24. Petitioner attempts to analogize the Turner family to the family in Estate of Stone v. Commissioner, T.C. Memo. 2003-309, in which we held that transfers of assets into five family limited partnerships were bona fide sales for adequate and full consideration, where the partnerships were created in part to resolve a dispute among the decedent's adult children. However, Estate of Stone is distinguishable in several respects.
In Estate of Stone the decedent's adult children were involved in bitter litigation that threatened the family's closely held business, the litigation centered on the children's respective shares of their parents' assets, which required active management, and the family limited partnerships actually resolved the family dispute by identifying the child who would manage each asset both during their parents' lives and after their parents' deaths. By contrast, the rancor among the Turner children had not resulted in litigation, or even the threat of litigation; did not threaten a family business; and did not involve assets requiring active management. Moreover, unlike the adult children in Estate of Stone, there is no evidence that the Turner children took any particular interest in their parents' assets or were concerned about how their parents managed their investments. On the contrary, Betty testified that she did not inquire, and did not believe it was her business to inquire, about her parents' finances.
25. Petitioner argues that it took longer than expected for Clyde Sr. and Jewell to transfer their assets to Turner & Co. because of poor recordkeeping on their part.

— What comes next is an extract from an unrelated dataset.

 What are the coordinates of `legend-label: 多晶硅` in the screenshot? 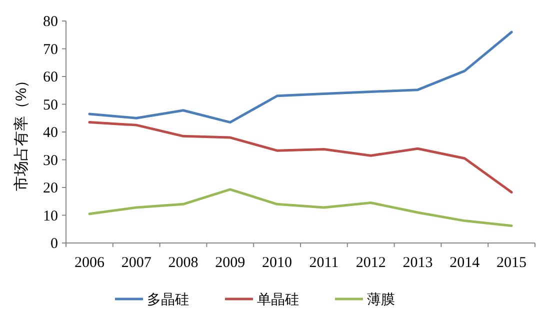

However, at the time Turner & Co. was formed Marc had been assisting Clyde Sr. and Jewell with their recordkeeping for approximately 8 years (since 1994 according to Marc's testimony). Thus, any delays in transferring assets to Turner & Co. cannot be blamed on Clyde Sr.'s and Jewell's poor recordkeeping.
26. Clyde Sr.'s willingness to pay more than $500,000 on behalf of Turner & Co. without any documentation whatsoever strongly indicates, at best, a disregard for partnership formalities and, at worst, a failure to distinguish personal from partnership funds.

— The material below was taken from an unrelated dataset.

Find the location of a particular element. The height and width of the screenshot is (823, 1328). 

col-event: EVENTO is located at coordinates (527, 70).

27. Ms. Walden-Crowe testified that all payments to Clyde Sr. or Jewell were intended for both since, as husband and wife, they could make unlimited gifts to one another.
28. Even if we were to treat Jewell as a coequal general partner of Turner & Co. we would reach the same conclusion because sec. 2036(a)(2) applies where the transferor's right to designate who shall possess or enjoy property and the income therefrom is held "alone or in conjunction with any person".
29. Because we conclude that the assets Clyde Sr. transferred to Turner & Co. are included in his gross estate under sec. 2036(a)(1) and (2), we need not consider respondent's alternative argument that the assets are included under secs. 2038 and/or 2035.
30. The annual exclusion amount is subject to a cost-of-living adjustment. See sec. 2503(b)(2).
31. Respondent appears to recognize this principle: in the notice of deficiency, respondent increased Clyde Sr.'s taxable estate by the net asset value of the property transferred to Turner & Co. but made a corresponding reduction to the adjusted taxable gifts.
1. All percentage figures have been rounded to the nearest one-tenth of 1 percent.